__Aim of the exercise__
In the listing below, recast the lines from the line with "You are a computer-use agent. The height" to the line with "coord(421,984)", both included, as a JSON list of strings with one string per line and no blank lines.

===== Items

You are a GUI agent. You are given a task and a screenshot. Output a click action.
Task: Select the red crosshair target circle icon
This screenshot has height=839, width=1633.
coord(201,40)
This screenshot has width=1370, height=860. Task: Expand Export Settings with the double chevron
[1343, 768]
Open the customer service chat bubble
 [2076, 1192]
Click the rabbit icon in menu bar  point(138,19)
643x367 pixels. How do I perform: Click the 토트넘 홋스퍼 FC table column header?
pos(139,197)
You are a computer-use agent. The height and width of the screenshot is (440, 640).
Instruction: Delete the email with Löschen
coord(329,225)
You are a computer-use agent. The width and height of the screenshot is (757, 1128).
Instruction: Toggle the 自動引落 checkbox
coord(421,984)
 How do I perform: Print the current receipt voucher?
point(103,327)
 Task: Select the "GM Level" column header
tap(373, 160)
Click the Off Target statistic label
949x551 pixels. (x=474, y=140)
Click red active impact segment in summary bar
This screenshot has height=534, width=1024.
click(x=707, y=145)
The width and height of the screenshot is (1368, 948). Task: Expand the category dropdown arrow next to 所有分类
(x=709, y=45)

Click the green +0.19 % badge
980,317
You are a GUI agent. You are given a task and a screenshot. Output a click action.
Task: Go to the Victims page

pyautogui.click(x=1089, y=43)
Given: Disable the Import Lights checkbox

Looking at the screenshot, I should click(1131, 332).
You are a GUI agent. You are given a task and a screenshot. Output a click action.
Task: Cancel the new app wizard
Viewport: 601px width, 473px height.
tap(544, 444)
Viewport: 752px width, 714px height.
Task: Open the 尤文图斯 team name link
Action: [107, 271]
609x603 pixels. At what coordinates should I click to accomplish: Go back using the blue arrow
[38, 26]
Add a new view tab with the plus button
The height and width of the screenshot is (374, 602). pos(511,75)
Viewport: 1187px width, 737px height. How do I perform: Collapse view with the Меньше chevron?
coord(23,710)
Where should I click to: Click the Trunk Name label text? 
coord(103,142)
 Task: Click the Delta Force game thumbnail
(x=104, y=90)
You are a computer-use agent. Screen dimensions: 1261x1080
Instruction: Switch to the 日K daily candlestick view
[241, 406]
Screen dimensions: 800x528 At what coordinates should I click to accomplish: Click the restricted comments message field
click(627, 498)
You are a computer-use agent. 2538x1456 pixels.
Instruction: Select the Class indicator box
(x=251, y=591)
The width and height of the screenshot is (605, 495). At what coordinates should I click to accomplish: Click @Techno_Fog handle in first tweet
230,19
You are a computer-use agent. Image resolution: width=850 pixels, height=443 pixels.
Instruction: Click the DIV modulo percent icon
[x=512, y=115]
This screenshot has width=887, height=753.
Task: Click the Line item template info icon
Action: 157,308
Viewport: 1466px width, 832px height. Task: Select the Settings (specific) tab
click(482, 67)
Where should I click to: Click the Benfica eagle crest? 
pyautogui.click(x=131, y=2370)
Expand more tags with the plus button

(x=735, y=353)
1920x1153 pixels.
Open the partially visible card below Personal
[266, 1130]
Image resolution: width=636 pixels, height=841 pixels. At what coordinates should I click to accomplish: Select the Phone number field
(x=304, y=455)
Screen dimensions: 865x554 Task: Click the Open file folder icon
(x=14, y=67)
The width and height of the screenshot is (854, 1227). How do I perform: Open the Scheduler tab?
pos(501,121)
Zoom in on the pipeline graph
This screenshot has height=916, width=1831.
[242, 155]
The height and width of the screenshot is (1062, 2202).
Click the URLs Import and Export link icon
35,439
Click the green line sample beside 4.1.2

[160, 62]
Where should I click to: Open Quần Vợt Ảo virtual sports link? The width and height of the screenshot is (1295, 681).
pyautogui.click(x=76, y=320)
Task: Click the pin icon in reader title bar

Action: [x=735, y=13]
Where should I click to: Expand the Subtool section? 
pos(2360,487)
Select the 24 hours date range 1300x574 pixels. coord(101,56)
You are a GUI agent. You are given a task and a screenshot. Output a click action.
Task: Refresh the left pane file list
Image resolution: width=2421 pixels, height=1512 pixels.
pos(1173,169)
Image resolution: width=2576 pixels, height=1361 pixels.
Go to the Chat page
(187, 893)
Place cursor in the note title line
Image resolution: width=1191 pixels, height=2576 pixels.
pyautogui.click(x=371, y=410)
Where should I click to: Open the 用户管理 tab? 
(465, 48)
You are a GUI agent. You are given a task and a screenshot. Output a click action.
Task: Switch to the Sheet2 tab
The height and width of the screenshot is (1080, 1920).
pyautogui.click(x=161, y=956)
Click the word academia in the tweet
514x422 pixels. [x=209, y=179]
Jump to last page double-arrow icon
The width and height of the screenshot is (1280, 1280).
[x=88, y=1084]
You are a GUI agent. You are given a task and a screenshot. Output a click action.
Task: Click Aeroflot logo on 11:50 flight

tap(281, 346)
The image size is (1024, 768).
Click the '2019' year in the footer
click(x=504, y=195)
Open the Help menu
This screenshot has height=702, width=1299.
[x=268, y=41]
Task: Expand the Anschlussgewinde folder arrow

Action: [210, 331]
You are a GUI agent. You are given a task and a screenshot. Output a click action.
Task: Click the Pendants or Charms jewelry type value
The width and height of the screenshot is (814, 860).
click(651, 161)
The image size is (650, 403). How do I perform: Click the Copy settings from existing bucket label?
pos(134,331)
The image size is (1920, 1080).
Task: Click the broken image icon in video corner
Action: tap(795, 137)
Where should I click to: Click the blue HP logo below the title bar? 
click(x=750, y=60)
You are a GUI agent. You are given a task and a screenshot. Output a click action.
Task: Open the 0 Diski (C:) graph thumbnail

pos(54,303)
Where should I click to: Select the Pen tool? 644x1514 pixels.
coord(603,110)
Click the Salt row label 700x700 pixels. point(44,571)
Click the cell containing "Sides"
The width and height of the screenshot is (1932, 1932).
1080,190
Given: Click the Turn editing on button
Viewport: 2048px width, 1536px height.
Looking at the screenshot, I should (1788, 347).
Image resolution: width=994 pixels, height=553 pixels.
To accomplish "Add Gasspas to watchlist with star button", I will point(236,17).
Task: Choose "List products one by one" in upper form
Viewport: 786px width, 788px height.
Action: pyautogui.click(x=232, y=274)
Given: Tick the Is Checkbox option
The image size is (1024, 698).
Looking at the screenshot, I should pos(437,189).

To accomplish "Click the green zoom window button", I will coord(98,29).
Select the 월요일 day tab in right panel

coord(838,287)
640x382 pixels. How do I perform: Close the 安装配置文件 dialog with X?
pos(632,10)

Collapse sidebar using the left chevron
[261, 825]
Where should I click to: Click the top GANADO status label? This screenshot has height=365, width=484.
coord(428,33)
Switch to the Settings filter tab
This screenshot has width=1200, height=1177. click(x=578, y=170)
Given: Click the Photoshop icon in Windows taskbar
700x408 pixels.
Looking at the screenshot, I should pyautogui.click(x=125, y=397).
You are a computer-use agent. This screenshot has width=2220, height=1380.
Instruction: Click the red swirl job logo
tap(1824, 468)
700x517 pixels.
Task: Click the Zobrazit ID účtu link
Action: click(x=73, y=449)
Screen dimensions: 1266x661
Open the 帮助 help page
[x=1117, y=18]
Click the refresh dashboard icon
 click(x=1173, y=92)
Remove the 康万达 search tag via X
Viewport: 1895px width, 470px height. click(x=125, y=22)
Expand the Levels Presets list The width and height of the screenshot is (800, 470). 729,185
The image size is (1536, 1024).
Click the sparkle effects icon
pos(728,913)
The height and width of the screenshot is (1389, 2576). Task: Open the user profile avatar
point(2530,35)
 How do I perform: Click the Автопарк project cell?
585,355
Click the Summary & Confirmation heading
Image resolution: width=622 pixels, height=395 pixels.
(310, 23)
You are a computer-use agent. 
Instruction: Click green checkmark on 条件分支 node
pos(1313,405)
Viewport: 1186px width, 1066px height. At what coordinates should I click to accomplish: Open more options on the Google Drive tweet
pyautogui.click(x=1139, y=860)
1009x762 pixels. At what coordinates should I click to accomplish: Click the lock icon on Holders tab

==========

__The answer__
[
  "You are a computer-use agent. The height and width of the screenshot is (440, 640).",
  "Instruction: Delete the email with Löschen",
  "coord(329,225)",
  "You are a computer-use agent. The width and height of the screenshot is (757, 1128).",
  "Instruction: Toggle the 自動引落 checkbox",
  "coord(421,984)"
]